For that pipeline to actually exercise your retry logic, the 429 has to arrive through it. A fake HttpMessageHandler intercepts the request before it reaches the pipeline's transport step. Some policies still run. Others do not, depending on exactly where you injected the handler. The end result is that your retry test may be exercising a different code path than the one that runs in production.

What you actually want is something that lets the full SDK stack run, including pipeline initialization, token acquisition, and the retry machinery, and then injects the fault at the protocol boundary, after all of that setup, but before the real endpoint handler responds.

How Topaz injects faults

The fault injection engine in Topaz sits inside the request router, in this position:

Request
→ Authentication check
→ Provider registration check
→ Chaos fault roll ← injected here
→ Endpoint handler
→ Response

By the time a fault fires, the SDK has already acquired a token, serialized the request, and gone through its full pipeline. The fault response comes back through the same transport path as a real Azure response. If your SDK is configured to respect Retry-After on 429s, it will find a Retry-After: 5 header in the response and behave accordingly. If your retry wrapper catches RequestFailedException, it will be thrown the same way it would be thrown against real Azure.

There are two controls. A global on/off switch, which I called chaos mode because it has to be explicit, and individual fault rules that define what to inject, at what rate, and against which service namespace. Nothing fires unless chaos mode is enabled, so you cannot accidentally leave a throttle rule active and wonder why your tests are slow the next morning.

Creating a fault rule

The topaz CLI manages everything. To verify that your Key Vault retry logic actually works:

topaz chaos enable

topaz chaos rule create \
--rule-id kv-throttle \
--namespace Microsoft.KeyVault \
--fault-type Throttle \
--rate 0.5

With this rule active, roughly half of all Key Vault requests will receive a 429 Too Many Requests with a Retry-After: 5 header. The other half go through normally. That is intentional. A --rate 1.0 rule that throttles every request is useful for verifying that your retry policy eventually gives up correctly, but it is not a very interesting test. A --rate 0.5 rule means some requests succeed without any retry, some succeed after one retry, and occasionally the SDK exhausts its retry budget on a bad run. That mirrors how throttling actually behaves in a loaded Azure environment.
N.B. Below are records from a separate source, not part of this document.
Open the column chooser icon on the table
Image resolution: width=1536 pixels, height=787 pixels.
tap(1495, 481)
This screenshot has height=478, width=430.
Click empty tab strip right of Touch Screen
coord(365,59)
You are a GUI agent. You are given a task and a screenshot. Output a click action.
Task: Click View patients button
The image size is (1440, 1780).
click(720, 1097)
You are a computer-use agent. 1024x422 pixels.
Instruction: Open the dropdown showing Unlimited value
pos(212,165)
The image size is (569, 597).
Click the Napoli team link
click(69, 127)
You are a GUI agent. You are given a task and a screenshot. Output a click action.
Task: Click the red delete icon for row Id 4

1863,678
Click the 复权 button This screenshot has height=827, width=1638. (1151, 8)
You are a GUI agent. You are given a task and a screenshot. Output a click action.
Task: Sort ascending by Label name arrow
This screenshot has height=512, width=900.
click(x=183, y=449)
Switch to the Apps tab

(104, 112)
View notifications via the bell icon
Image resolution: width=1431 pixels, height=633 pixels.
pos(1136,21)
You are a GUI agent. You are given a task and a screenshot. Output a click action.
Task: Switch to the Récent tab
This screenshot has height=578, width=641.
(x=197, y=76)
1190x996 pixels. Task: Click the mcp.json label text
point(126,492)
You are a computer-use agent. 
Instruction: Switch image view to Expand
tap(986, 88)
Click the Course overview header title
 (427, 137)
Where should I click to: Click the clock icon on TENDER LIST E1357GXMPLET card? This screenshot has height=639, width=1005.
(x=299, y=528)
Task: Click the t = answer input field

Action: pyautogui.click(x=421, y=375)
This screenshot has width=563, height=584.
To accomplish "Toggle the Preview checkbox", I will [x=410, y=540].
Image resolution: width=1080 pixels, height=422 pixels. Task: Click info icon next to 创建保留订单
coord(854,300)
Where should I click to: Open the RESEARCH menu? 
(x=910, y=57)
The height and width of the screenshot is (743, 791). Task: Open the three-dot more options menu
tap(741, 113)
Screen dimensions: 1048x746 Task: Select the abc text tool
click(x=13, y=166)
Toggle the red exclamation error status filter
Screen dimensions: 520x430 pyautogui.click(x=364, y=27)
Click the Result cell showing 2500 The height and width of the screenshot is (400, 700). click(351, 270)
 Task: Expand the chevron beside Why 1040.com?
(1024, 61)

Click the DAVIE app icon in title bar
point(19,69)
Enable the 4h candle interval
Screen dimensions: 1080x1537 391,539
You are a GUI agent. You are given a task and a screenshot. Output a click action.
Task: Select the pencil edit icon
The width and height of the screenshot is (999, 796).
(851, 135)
The four fault types cover the failure modes that Azure SDKs are expected to handle:

Fault typeWhat the SDK sees
TransientError500 Internal Server Error, standard Azure error body
Throttle429 Too Many Requests with Retry-After: 5
Timeout408 Request Timeout, delayed 30 seconds
ServiceUnavailable503 Service Unavailable, delayed 60 seconds

The Timeout and ServiceUnavailable faults are the ones that expose a different class of bugs. They are not retry bugs. They are timeout bugs. An application that handles 429 correctly often has no timeout on its GetSecretAsync calls at all, because under normal conditions it never needs one. A Timeout fault at 30 seconds will reveal whether your cancellation token propagation is correct. A ServiceUnavailable fault at 60 seconds will reveal whether a hardcoded HttpClient.Timeout of 30 seconds quietly swallows the response before the SDK even sees it.

What a test actually looks like

A realistic scenario: a Key Vault secret read, using the actual Azure.Security.KeyVault.Secrets SDK, with a throttle rule active at 50% rate. The test class owns its chaos lifecycle — enable on setup, disable and clean up on teardown.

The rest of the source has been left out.